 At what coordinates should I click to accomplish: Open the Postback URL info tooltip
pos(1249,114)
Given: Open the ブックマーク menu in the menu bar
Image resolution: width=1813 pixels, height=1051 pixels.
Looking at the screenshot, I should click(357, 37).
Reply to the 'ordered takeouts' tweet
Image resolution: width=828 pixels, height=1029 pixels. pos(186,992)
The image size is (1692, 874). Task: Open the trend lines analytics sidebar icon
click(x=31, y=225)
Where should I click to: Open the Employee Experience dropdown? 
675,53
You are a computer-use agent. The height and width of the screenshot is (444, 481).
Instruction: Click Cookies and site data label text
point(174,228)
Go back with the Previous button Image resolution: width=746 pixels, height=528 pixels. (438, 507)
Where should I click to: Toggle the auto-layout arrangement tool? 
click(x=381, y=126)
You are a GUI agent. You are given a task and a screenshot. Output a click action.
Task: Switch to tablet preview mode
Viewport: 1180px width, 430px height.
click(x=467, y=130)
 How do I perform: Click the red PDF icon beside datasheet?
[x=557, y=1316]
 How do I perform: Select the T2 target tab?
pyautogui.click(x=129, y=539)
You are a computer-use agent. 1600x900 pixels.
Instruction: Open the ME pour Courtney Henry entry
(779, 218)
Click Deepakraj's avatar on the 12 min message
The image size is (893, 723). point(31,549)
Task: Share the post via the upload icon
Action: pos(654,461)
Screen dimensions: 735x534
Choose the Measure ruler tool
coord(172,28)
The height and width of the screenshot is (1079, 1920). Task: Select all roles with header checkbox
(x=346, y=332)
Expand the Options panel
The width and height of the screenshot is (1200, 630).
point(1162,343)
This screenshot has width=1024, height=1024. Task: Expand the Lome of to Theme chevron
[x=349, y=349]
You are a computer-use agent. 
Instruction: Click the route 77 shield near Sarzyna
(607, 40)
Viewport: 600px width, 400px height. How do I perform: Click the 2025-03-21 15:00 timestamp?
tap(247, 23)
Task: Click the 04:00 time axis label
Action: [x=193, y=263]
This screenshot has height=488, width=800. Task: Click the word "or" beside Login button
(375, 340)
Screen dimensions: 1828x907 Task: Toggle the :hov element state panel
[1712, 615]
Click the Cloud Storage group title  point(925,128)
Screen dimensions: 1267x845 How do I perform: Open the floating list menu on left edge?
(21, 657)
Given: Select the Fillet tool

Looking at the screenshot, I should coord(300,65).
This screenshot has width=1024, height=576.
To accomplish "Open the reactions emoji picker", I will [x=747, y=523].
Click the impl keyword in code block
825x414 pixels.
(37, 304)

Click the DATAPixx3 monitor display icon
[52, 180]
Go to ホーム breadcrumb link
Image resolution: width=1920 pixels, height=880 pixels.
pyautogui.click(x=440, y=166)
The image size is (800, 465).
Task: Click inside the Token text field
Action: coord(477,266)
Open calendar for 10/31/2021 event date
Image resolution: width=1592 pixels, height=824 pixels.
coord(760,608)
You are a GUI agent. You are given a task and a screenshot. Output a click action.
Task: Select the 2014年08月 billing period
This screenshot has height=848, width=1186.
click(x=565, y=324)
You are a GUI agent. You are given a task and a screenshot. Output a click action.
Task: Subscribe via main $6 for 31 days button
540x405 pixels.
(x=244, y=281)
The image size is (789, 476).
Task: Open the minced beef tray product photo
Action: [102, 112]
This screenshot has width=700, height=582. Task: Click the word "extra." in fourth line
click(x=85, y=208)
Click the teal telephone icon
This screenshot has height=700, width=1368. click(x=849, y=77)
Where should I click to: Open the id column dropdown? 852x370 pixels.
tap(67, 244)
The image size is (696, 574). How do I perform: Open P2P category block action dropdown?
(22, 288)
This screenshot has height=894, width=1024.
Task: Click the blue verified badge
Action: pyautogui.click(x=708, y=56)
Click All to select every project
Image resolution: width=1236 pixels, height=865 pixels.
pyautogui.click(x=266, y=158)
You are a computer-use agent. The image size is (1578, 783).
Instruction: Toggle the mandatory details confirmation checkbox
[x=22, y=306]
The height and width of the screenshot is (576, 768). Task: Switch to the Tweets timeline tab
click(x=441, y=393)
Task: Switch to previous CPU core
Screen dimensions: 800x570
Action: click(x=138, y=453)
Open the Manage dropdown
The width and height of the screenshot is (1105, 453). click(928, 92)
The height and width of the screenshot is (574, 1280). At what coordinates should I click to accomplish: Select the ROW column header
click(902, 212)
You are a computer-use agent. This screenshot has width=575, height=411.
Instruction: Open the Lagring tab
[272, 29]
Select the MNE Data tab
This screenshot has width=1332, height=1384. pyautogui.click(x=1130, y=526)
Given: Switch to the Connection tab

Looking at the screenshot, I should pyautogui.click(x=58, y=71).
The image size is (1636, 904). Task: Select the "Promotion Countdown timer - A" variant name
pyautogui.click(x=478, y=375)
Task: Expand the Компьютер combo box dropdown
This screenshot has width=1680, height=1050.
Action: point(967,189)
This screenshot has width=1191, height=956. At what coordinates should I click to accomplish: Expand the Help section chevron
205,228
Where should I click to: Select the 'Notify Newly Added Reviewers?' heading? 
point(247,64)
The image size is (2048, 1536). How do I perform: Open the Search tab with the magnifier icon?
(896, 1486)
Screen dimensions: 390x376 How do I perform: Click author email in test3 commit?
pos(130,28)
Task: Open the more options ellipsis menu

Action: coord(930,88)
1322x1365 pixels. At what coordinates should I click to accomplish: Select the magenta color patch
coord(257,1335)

Your goal:
Every line in the listing above should be repeated exactly.

Answer to the problem:
 At what coordinates should I click to accomplish: Open the Postback URL info tooltip
pos(1249,114)
Given: Open the ブックマーク menu in the menu bar
Image resolution: width=1813 pixels, height=1051 pixels.
Looking at the screenshot, I should click(357, 37).
Reply to the 'ordered takeouts' tweet
Image resolution: width=828 pixels, height=1029 pixels. pos(186,992)
The image size is (1692, 874). Task: Open the trend lines analytics sidebar icon
click(x=31, y=225)
Where should I click to: Open the Employee Experience dropdown? 
675,53
You are a computer-use agent. The height and width of the screenshot is (444, 481).
Instruction: Click Cookies and site data label text
point(174,228)
Go back with the Previous button Image resolution: width=746 pixels, height=528 pixels. (438, 507)
Where should I click to: Toggle the auto-layout arrangement tool? 
click(x=381, y=126)
You are a GUI agent. You are given a task and a screenshot. Output a click action.
Task: Switch to tablet preview mode
Viewport: 1180px width, 430px height.
click(x=467, y=130)
 How do I perform: Click the red PDF icon beside datasheet?
[x=557, y=1316]
 How do I perform: Select the T2 target tab?
pyautogui.click(x=129, y=539)
You are a computer-use agent. 1600x900 pixels.
Instruction: Open the ME pour Courtney Henry entry
(779, 218)
Click Deepakraj's avatar on the 12 min message
The image size is (893, 723). point(31,549)
Task: Share the post via the upload icon
Action: pos(654,461)
Screen dimensions: 735x534
Choose the Measure ruler tool
coord(172,28)
The height and width of the screenshot is (1079, 1920). Task: Select all roles with header checkbox
(x=346, y=332)
Expand the Options panel
The width and height of the screenshot is (1200, 630).
point(1162,343)
This screenshot has width=1024, height=1024. Task: Expand the Lome of to Theme chevron
[x=349, y=349]
You are a computer-use agent. 
Instruction: Click the route 77 shield near Sarzyna
(607, 40)
Viewport: 600px width, 400px height. How do I perform: Click the 2025-03-21 15:00 timestamp?
tap(247, 23)
Task: Click the 04:00 time axis label
Action: [x=193, y=263]
This screenshot has height=488, width=800. Task: Click the word "or" beside Login button
(375, 340)
Screen dimensions: 1828x907 Task: Toggle the :hov element state panel
[1712, 615]
Click the Cloud Storage group title  point(925,128)
Screen dimensions: 1267x845 How do I perform: Open the floating list menu on left edge?
(21, 657)
Given: Select the Fillet tool

Looking at the screenshot, I should coord(300,65).
This screenshot has width=1024, height=576.
To accomplish "Open the reactions emoji picker", I will [x=747, y=523].
Click the impl keyword in code block
825x414 pixels.
(37, 304)

Click the DATAPixx3 monitor display icon
[52, 180]
Go to ホーム breadcrumb link
Image resolution: width=1920 pixels, height=880 pixels.
pyautogui.click(x=440, y=166)
The image size is (800, 465).
Task: Click inside the Token text field
Action: coord(477,266)
Open calendar for 10/31/2021 event date
Image resolution: width=1592 pixels, height=824 pixels.
coord(760,608)
You are a GUI agent. You are given a task and a screenshot. Output a click action.
Task: Select the 2014年08月 billing period
This screenshot has height=848, width=1186.
click(x=565, y=324)
You are a GUI agent. You are given a task and a screenshot. Output a click action.
Task: Subscribe via main $6 for 31 days button
540x405 pixels.
(x=244, y=281)
The image size is (789, 476).
Task: Open the minced beef tray product photo
Action: [102, 112]
This screenshot has width=700, height=582. Task: Click the word "extra." in fourth line
click(x=85, y=208)
Click the teal telephone icon
This screenshot has height=700, width=1368. click(x=849, y=77)
Where should I click to: Open the id column dropdown? 852x370 pixels.
tap(67, 244)
The image size is (696, 574). How do I perform: Open P2P category block action dropdown?
(22, 288)
This screenshot has height=894, width=1024.
Task: Click the blue verified badge
Action: pyautogui.click(x=708, y=56)
Click All to select every project
Image resolution: width=1236 pixels, height=865 pixels.
pyautogui.click(x=266, y=158)
You are a computer-use agent. The image size is (1578, 783).
Instruction: Toggle the mandatory details confirmation checkbox
[x=22, y=306]
The height and width of the screenshot is (576, 768). Task: Switch to the Tweets timeline tab
click(x=441, y=393)
Task: Switch to previous CPU core
Screen dimensions: 800x570
Action: click(x=138, y=453)
Open the Manage dropdown
The width and height of the screenshot is (1105, 453). click(928, 92)
The height and width of the screenshot is (574, 1280). At what coordinates should I click to accomplish: Select the ROW column header
click(902, 212)
You are a computer-use agent. This screenshot has width=575, height=411.
Instruction: Open the Lagring tab
[272, 29]
Select the MNE Data tab
This screenshot has width=1332, height=1384. pyautogui.click(x=1130, y=526)
Given: Switch to the Connection tab

Looking at the screenshot, I should pyautogui.click(x=58, y=71).
The image size is (1636, 904). Task: Select the "Promotion Countdown timer - A" variant name
pyautogui.click(x=478, y=375)
Task: Expand the Компьютер combo box dropdown
This screenshot has width=1680, height=1050.
Action: point(967,189)
This screenshot has width=1191, height=956. At what coordinates should I click to accomplish: Expand the Help section chevron
205,228
Where should I click to: Select the 'Notify Newly Added Reviewers?' heading? 
point(247,64)
The image size is (2048, 1536). How do I perform: Open the Search tab with the magnifier icon?
(896, 1486)
Screen dimensions: 390x376 How do I perform: Click author email in test3 commit?
pos(130,28)
Task: Open the more options ellipsis menu

Action: coord(930,88)
1322x1365 pixels. At what coordinates should I click to accomplish: Select the magenta color patch
coord(257,1335)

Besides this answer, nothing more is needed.